Und genau dort will Schweinsteiger hin. Das ist sein Ziel. Allzu viel Zeit hat er nicht mehr. Zuletzt wurde ihm der Titel in der Königsklasse im Finale Dahoam gegen den FC Chelsea auf dem Silbertablett serviert. Er ballerte die Kugel im entscheidenden Moment an den Pfosten. Was soll man da noch in die Mikrophone der Journalisten sagen? Jedes Wort scheint da zu viel. Immer wieder erklären zu müssen, warum es wieder nicht mit dem ganz großen Wurf geklappt hat, frisst an der Seele, raubt Energie.
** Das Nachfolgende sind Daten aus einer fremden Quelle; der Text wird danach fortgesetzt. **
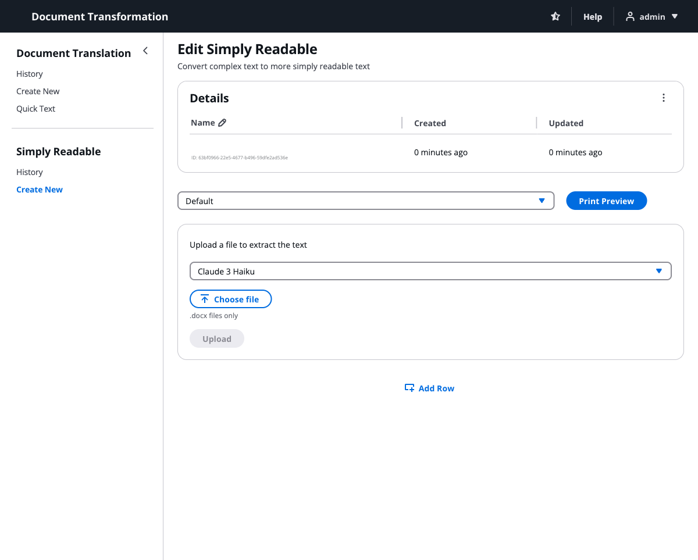Select Create New under Document Translation
Image resolution: width=698 pixels, height=560 pixels.
[38, 91]
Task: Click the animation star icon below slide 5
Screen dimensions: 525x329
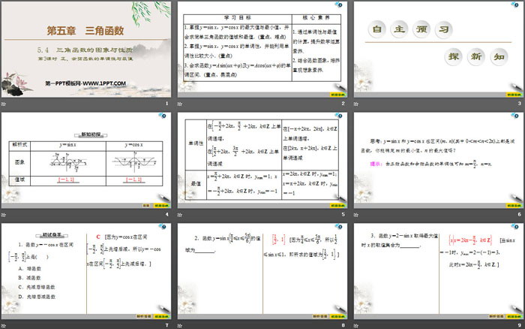Action: coord(179,214)
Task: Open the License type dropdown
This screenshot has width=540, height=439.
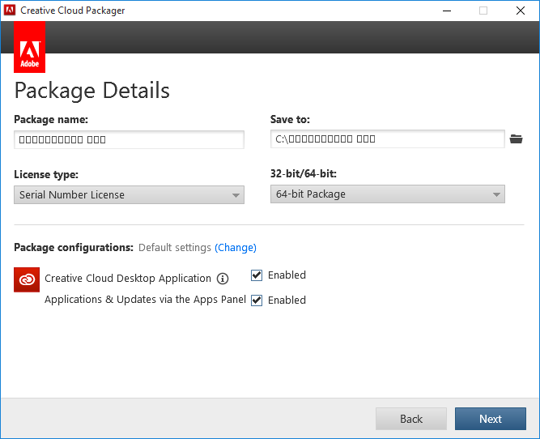Action: [129, 194]
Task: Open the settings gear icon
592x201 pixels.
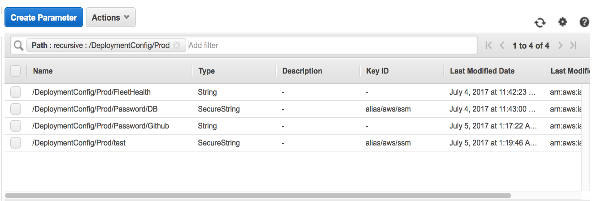Action: [562, 22]
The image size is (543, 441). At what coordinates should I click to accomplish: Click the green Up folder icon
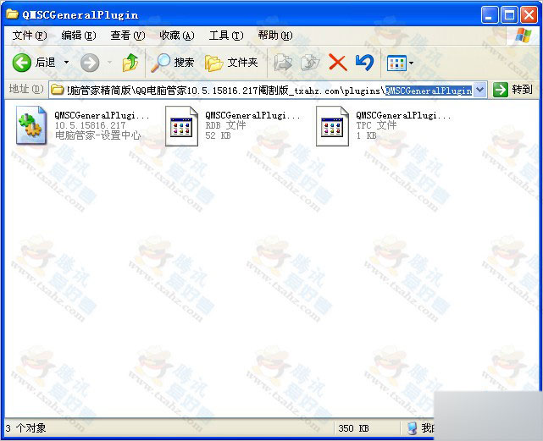130,63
Als Einziger hat er nach dem Dänemark-Spiel zugegeben, dass er zwischenzeitlich fürchtete, aus dem Turnier auszuscheiden. Er weiß, wovon er spricht. Da ist er lieber bis zur Erschöpfung gelaufen.

Mag sein, dass seine Verweigerung gegenüber der Öffentlichkeit als unprofessionell angesehen wird. Medienarbeit gehört schließlich zum modernen Profitum dazu. Aber am Ende des Tages wird Schweinsteiger nicht am Unterhaltungswert seiner Interviews gemessen, sondern an Titeln. Für schlaue Sprüche bleibt nach der Karriere noch ausreichend Zeit.